Doveva essere la grande riforma per “moralizzare” il mercato e regolarizzare la professione dell’agente sportivo, sempre più cruciale nel calcio moderno: basta parenti, soubrette e procuratori improvvisati, fuori i mercanti dal tempio, solo professionisti abilitati al tavolo delle trattative. Regole ferree, un esame serio, una selezione vera. Poi, fatta la legge, come al solito si è trovato l’inganno: una piccola deroga approvata dalla FederCalcio (ma avallata dal Coni e persino dal Ministero dello Sport) che permette anche a chi non ha il titolo di continuare a esercitare. La scappatoia si chiama “domiciliazione”. Basta eleggere il proprio domicilio presso uno studio registrato, appoggiarsi a un agente vero, e praticamente chiunque può esercitare come procuratore. L’obbligo del tesserino scompare, è sufficiente un titolo all’interno dell’Unione Europea, ma anche in Paesi dove è semplice ottenerlo e non serve superare un esame. Così il temuto Registro fa meno paura.

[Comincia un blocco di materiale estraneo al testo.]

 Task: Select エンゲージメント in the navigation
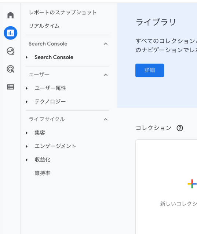click(55, 146)
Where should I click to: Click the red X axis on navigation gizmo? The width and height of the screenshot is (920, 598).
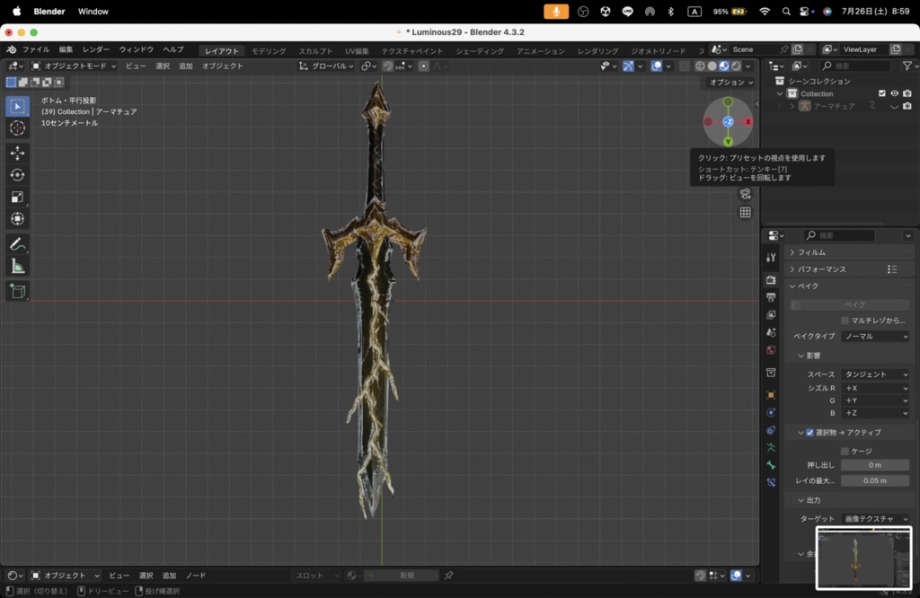[x=748, y=121]
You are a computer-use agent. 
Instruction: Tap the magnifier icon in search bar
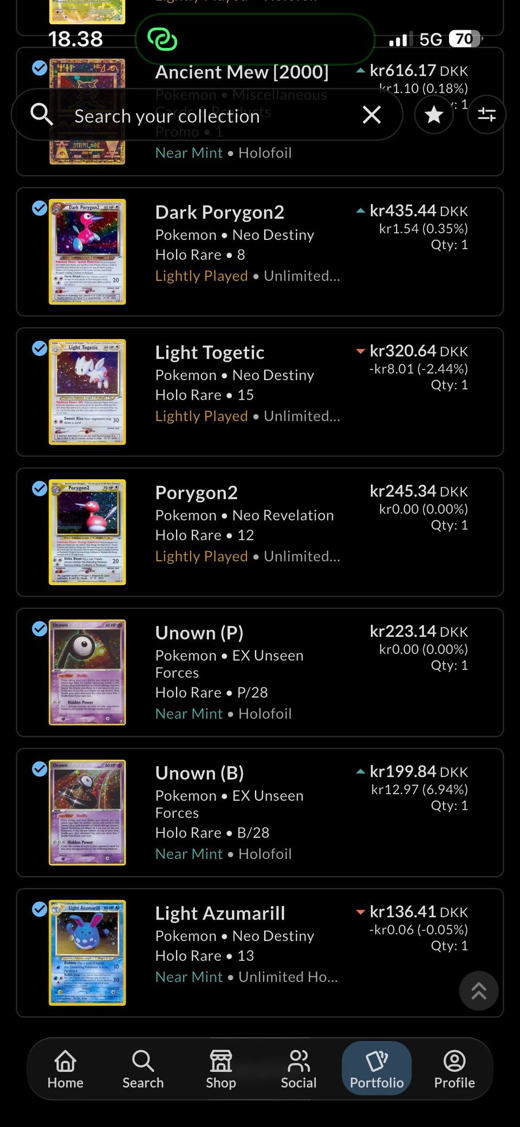coord(41,114)
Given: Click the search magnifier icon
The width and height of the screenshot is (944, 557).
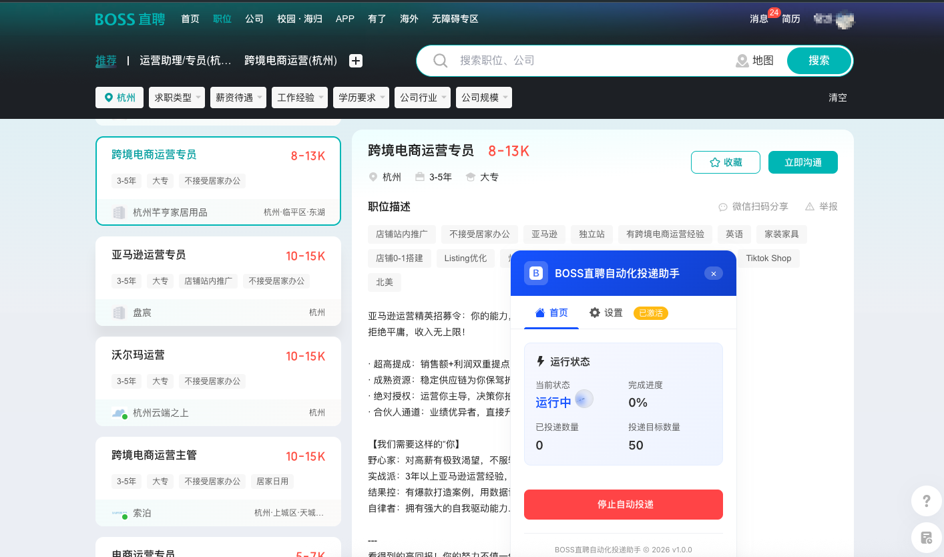Looking at the screenshot, I should [440, 60].
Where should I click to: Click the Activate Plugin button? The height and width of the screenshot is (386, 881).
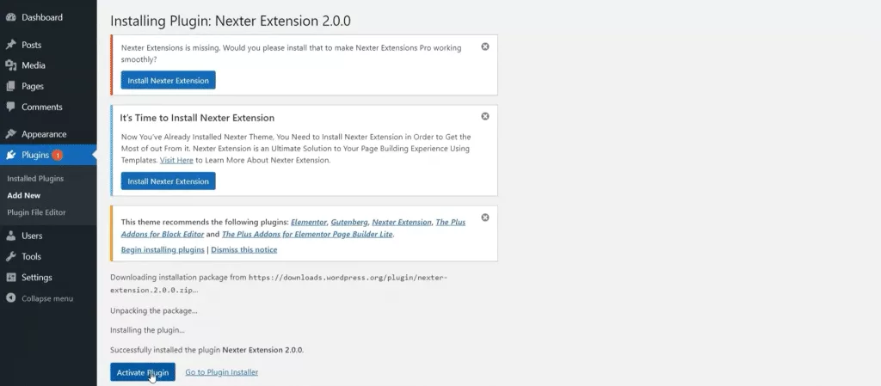point(143,372)
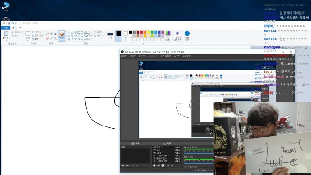Select the Text tool in Paint
The width and height of the screenshot is (311, 175).
tap(55, 34)
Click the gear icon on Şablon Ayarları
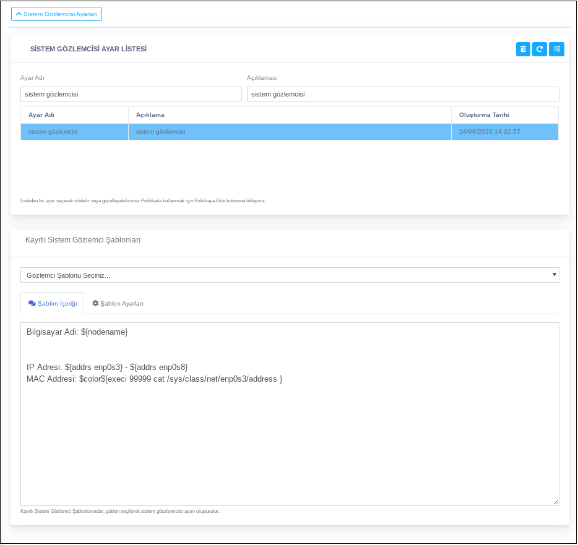The width and height of the screenshot is (578, 545). [95, 304]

Eppure non sarebbe dovuta andare così. Sono due anni che il nostro Paese cerca di normare questa professione, intorno a cui si muove un giro d’affari enorme: basti dire che solo nel 2019 i club di Serie A hanno versato oltre 13 milioni nelle tasche degli agenti dei calciatori. Non c’è trasferimento, contratto o operazione di mercato che si possa fare senza il loro benestare (e senza ovviamente riconoscergli una percentuale). Di qui la necessità di un intervento. Il primo lo aveva fatto addirittura il governo, nella legge di stabilità 2018, istituendo il Registro Nazionale degli Agenti Sportivi presso il Coni. Il Comitato Olimpico aveva provveduto a stilare il regolamento, entrato in vigore nel 2019, e poi di nuovo aggiornato nel 2020 da un’apposita commissione di esperti, un gran lavoro in pieno lockdown per risolvere alcuni problemi che rimanevano nel testo.

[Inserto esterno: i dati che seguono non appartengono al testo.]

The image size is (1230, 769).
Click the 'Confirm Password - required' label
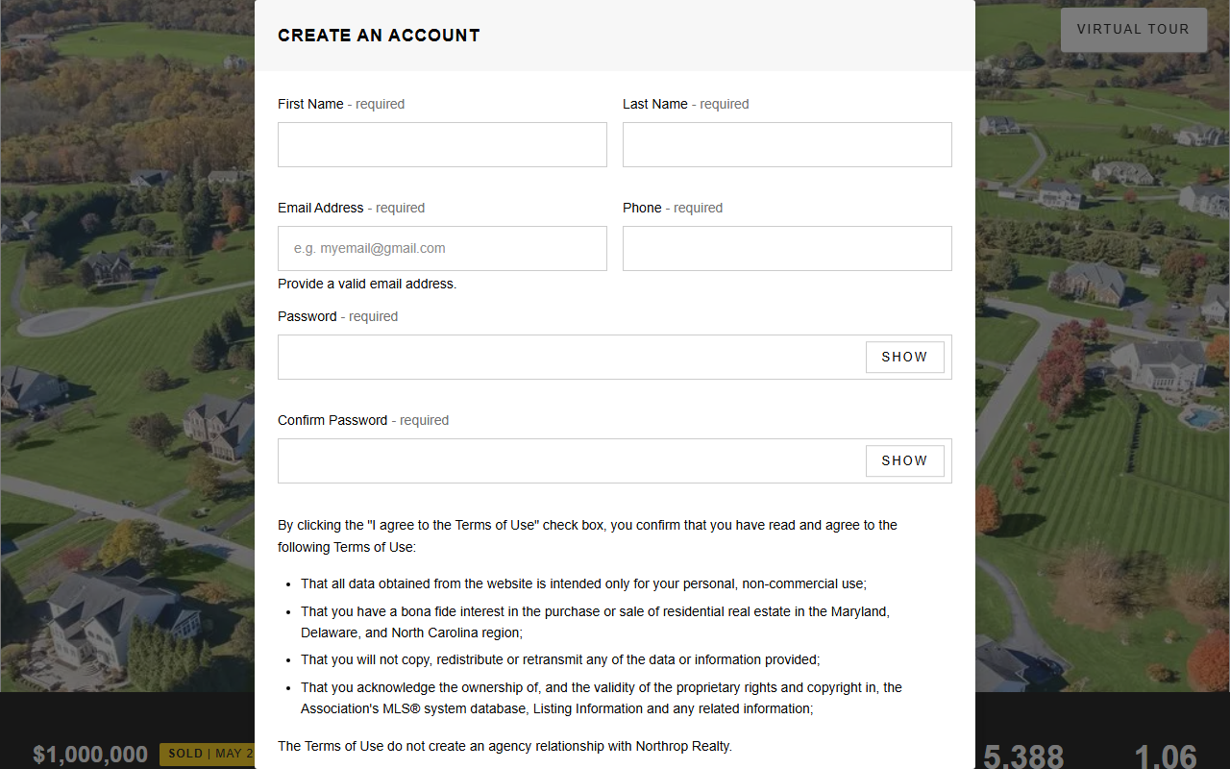(x=363, y=420)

Il risultato era stato quello di avere per la prima volta una normativa seria, per cui si diventa procuratori solo al termine di un percorso di selezione, e poi norme a cui attenersi, sanzioni per chi non le rispetta. Lo dimostra anche l’esito del primo esame: 800 partecipanti, solo 80 ammessi. Poi però la palla è passata alla Figc, e qui si è impantanata. La Federazione avrebbe dovuto aggiornare il regolamento sulla base della modifica Coni. Quando l’ha fatto, nel testo è spuntato la “domiciliazione” aperta a tutti (e non solo per chi risiede effettivamente all’estero da anni, com’era prima). Chi si aspettava che dall’alto arrivasse uno stop, è rimasto deluso: è stata la legge-quadro del Coni di Malagò ad adeguarsi a quella di grado (e severità) inferiore della Figc di Gravina, e non viceversa.

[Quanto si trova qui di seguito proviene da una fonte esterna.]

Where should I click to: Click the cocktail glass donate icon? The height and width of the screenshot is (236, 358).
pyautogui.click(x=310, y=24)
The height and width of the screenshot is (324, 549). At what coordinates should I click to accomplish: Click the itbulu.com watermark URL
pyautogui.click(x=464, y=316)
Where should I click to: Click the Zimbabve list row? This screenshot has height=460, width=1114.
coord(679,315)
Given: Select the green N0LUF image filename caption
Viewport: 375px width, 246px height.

Il perché è difficile da capire. Di sicuro c’è un parere del Dipartimento Sport di Palazzo Chigi, che tirando in ballo la direttiva comunitaria sulla libera circolazione ha approvato la svolta. È altrettanto certo che la lobby degli agenti nel pallone è molto forte, e avrà fatto sentire la sua voce. Che qualcosa non funzioni, però, è evidente dai primi elenchi pubblicati dalla Figc per la domiciliazione: l’istituto è pensato per gli stranieri, ma fra 20 agenti ad averne beneficiato ben 13 sono italianissimi. Fra loro, anche nomi noti come gli ex calciatori Antonini e Zaccardo, o l’ex Juventus Alessio Secco.
Il colpo di mano rischia di vanificare la riforma, che aveva avuto un forte impatto, come dimostra l’esito del primo esame, e la recente sentenza del Collegio di garanzia del Coni che ha bocciato i ricorsi di chi, senza titolo, è stato cancellato dall’albo. Con la domiciliazione tutti possono tornare in gioco. Perché un aspirante procuratore dovrebbe sottoporsi alla selezione, sostenere i costi d’iscrizione (circa 2mila euro per la persona fisica, 3mila per quella giuridica), se con un semplice bonifico a una federazione estera compiacente come magari Bulgaria o Cipro, può regolarmente esercitare in Italia sotto il “cappello” della domiciliazione? Non potrà farlo in proprio, dovrà comunque appoggiarsi ad un altro agente, ma così il Registro degli agenti non è più impenetrabile. Resta la validità dell’esame, da cui chi vuole far davvero il procuratore prima o poi dovrà comunque passare. E resta pure il regolamento, che almeno non è stato inficiato dalla deroga. In fondo, basterebbe applicarlo seriamente per raggiungere l’obiettivo. Ma la Figc che ha riaperto la porta sul retro dopo aver chiuso il portone ha davvero intenzione di farlo?